■ **Text for analysis**:
%%
In 1853, the Alabamas moved to a reservation in Polk County, where they were joined by the Coushattas in 1859. They helped move military supplies for Texas during the Civil War. Their support won praise from Confederate governors Francis R. Lubbock and Pendleton Murrah. However, the 1870s saw the two tribes reach a low point, as an influx of white settlers into their lands destroyed their traditional way of life.
In the 1880s, the Alabamas and Coushattas began to build new lives, becoming experts in the burgeoning lumber industry and embracing both Christianity and education as anchors in their lives. During these years, an attorney from Livingston, J.C. Feagin, became a tireless advocate for the tribes. Feagin worked for decades to gain federal assistance for land and educational opportunities that would enable the tribes to be economically self-sufficient once again. This effort finally began to pay off in the 1920s, when the government purchased an additional 3000 acres of land that helped make the Alabama-Coushatta more competitive farmers. The federal government also paid for additional educational facilities, a gymnasium, and a hospital.
Since then, Alabama-Coushatta affairs have been alternately under both state and federal jurisdiction. The tribes formally incorporated under the Indian Reorganization Act of 1934 and developed both a constitution and by-laws.
The Anadarkos lived in East Texas in present-day Nacogdoches and Rusk counties. Greatly impacted by disease and warfare, they migrated westward after the Texas Revolution, seeking an area where they could live free of white interference and depredations from fiercer tribes. They moved to the Brazos Indian Reservation in 1854, and to Indian Territory in 1859.
The Apaches dominated almost all of West Texas and ranged over a wide area from Arkansas to Arizona. Two groups of Apaches, the Lipans and the Mescalaros, were of primary importance in Texas. Apaches were among the first Indians to learn to ride horses and lived a nomadic existence following the buffalo. They also farmed, growing maize, beans, pumpkins, and watermelons. During the era of Spanish rule, the Apaches staged constant raids against the Spanish missions. But as the 1700s wore on, they found themselves subject to raiding from the even more fearsome Comanches. Eventually, they entered an on-again, off-again relationship with the Spanish, sometimes warring and raiding, other times allying with the Spanish against the Comanches and other enemies.
When Anglo Americans began moving into Texas, the Apaches cultivated a friendship with them as a bulwark against the Comanches. This friendship broke down in 1842, perhaps because of the unsolved murder of a Lipan chief named Flacco the Younger, whom the Lipans believed was killed by whites. Lipan and Mescalaro Apaches moved across the Mexican border and began a series of destructive border raids that lasted for decades. It was not until 1873 that the U.S. Army under Colonel Ranald S. Mackenzie led a force into Mexico, destroyed the Apache villages, and forced the survivors onto a reservation in New Mexico.
The Arapahos ranged to the north of Texas over a wide area encompassing much of present-day Colorado, Nebraska, and the Dakotas, westward to the Rockies, and eastward into Kansas and Oklahoma. They lived a nomadic lifestyle following the buffalo. Close allies of the Southern Cheyennes, they came into conflict with the Comanches over territory in the late 18th and early 19th centuries. Around 1840, the Arapahos and Comanches made peace with each other and joined forces against further American expansion onto the western plains. The U.S. Army defeated the Arapahos in a series of violent confrontations in the 1860s, and many members of the tribes moved onto to a reservation in Wyoming. In 1869, a reservation was established near present-day Oklahoma City for the remaining southern branch of the tribe.
%%
Stored items:
%%
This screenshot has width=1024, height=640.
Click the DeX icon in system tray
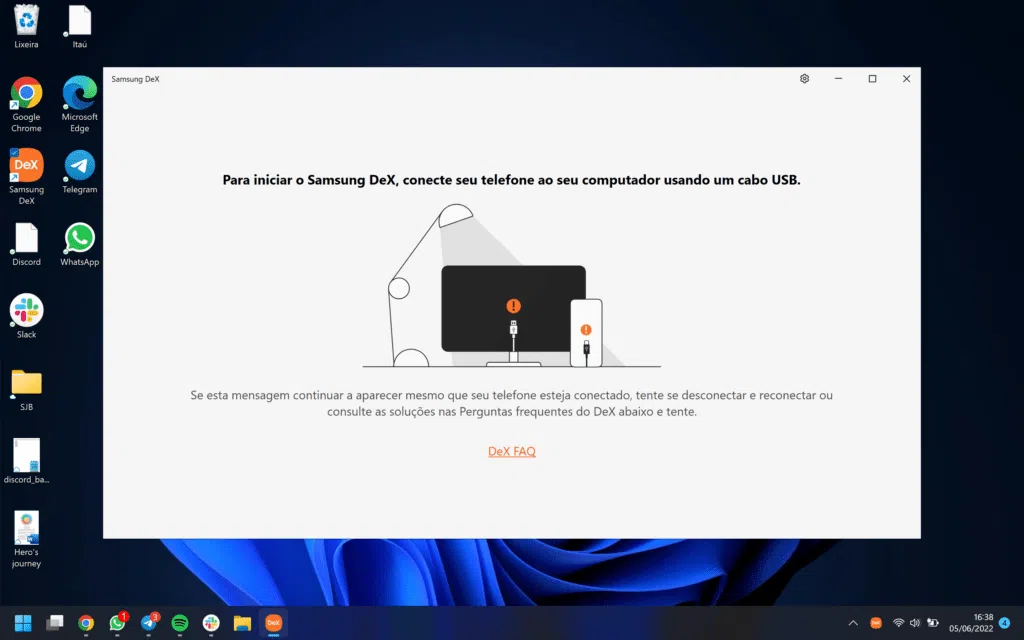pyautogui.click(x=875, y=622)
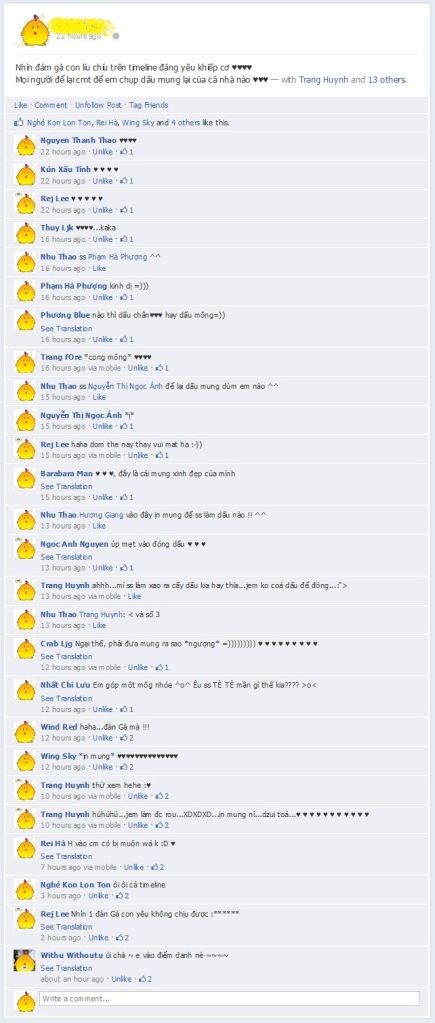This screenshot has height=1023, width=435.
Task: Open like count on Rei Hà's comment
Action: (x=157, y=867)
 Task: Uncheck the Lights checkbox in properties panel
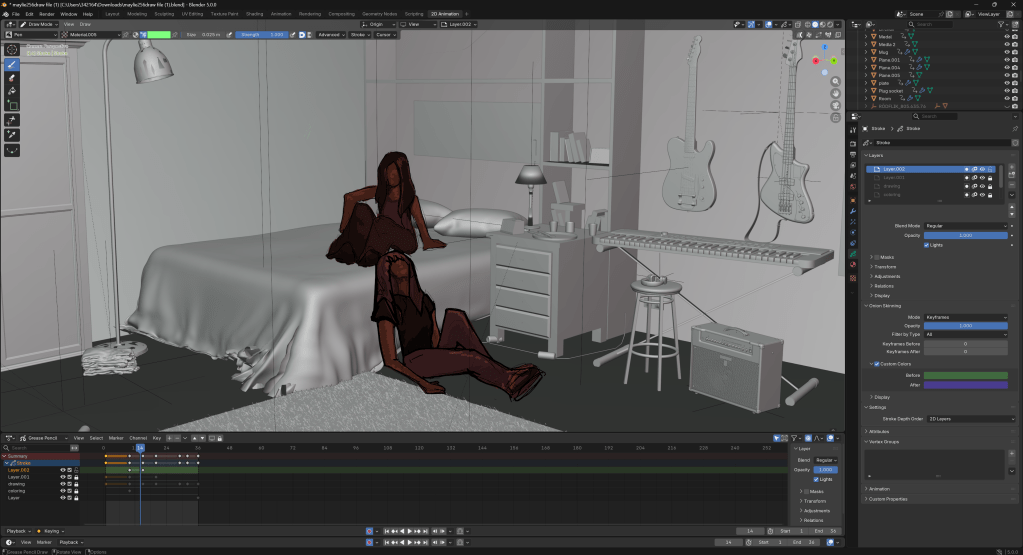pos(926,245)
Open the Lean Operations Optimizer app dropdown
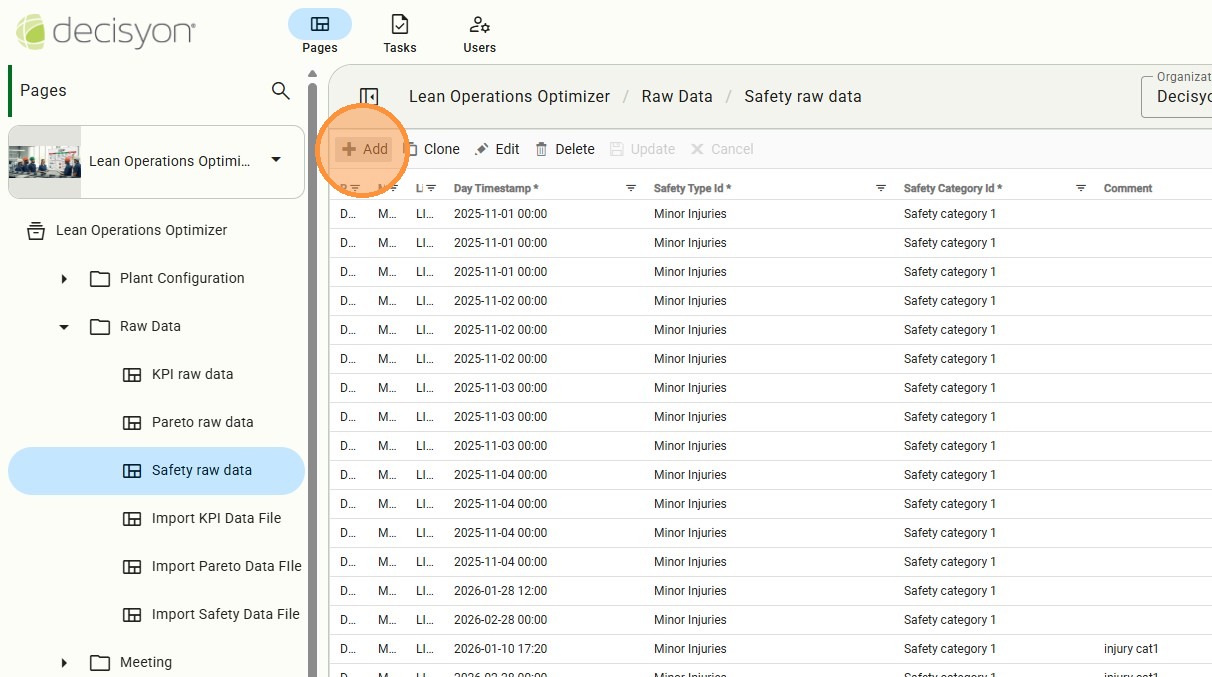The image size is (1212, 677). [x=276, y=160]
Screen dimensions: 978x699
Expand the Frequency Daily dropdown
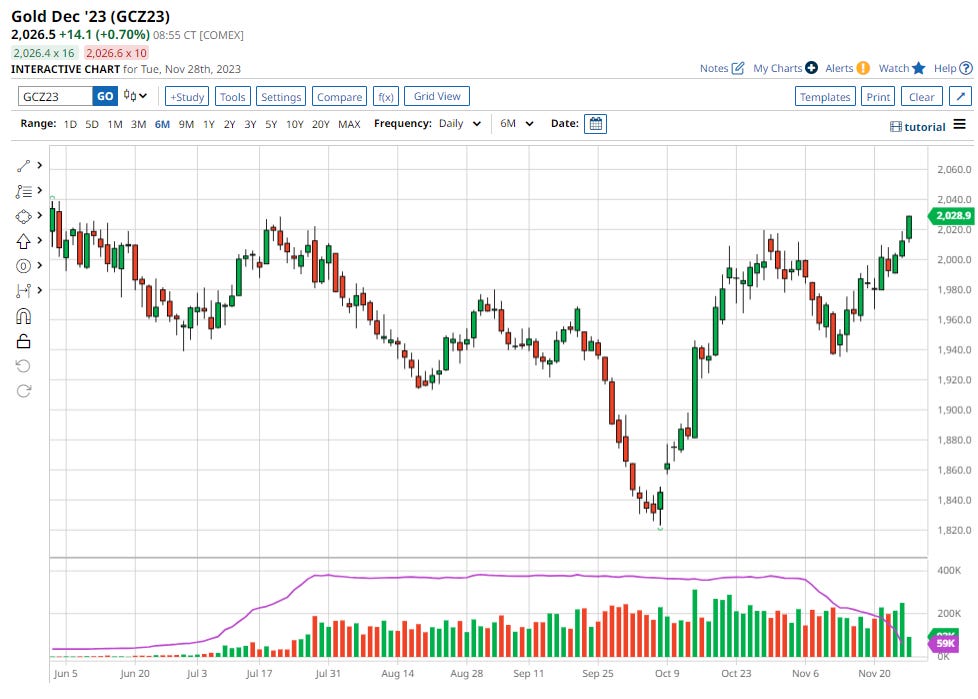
%%
■ **Exercise instructions**:
**a)** Echo the passage on Texas tribes, starting with "The Arapahos ranged" and going on through "of the tribe.".
**b)** According to the passage on Texas tribes, which attorney from Livingston became an advocate for the Alabamas and Coushattas?

■ **Answers to this exercise**:
**a)**
The Arapahos ranged to the north of Texas over a wide area encompassing much of present-day Colorado, Nebraska, and the Dakotas, westward to the Rockies, and eastward into Kansas and Oklahoma. They lived a nomadic lifestyle following the buffalo. Close allies of the Southern Cheyennes, they came into conflict with the Comanches over territory in the late 18th and early 19th centuries. Around 1840, the Arapahos and Comanches made peace with each other and joined forces against further American expansion onto the western plains. The U.S. Army defeated the Arapahos in a series of violent confrontations in the 1860s, and many members of the tribes moved onto to a reservation in Wyoming. In 1869, a reservation was established near present-day Oklahoma City for the remaining southern branch of the tribe.

**b)** J.C. Feagin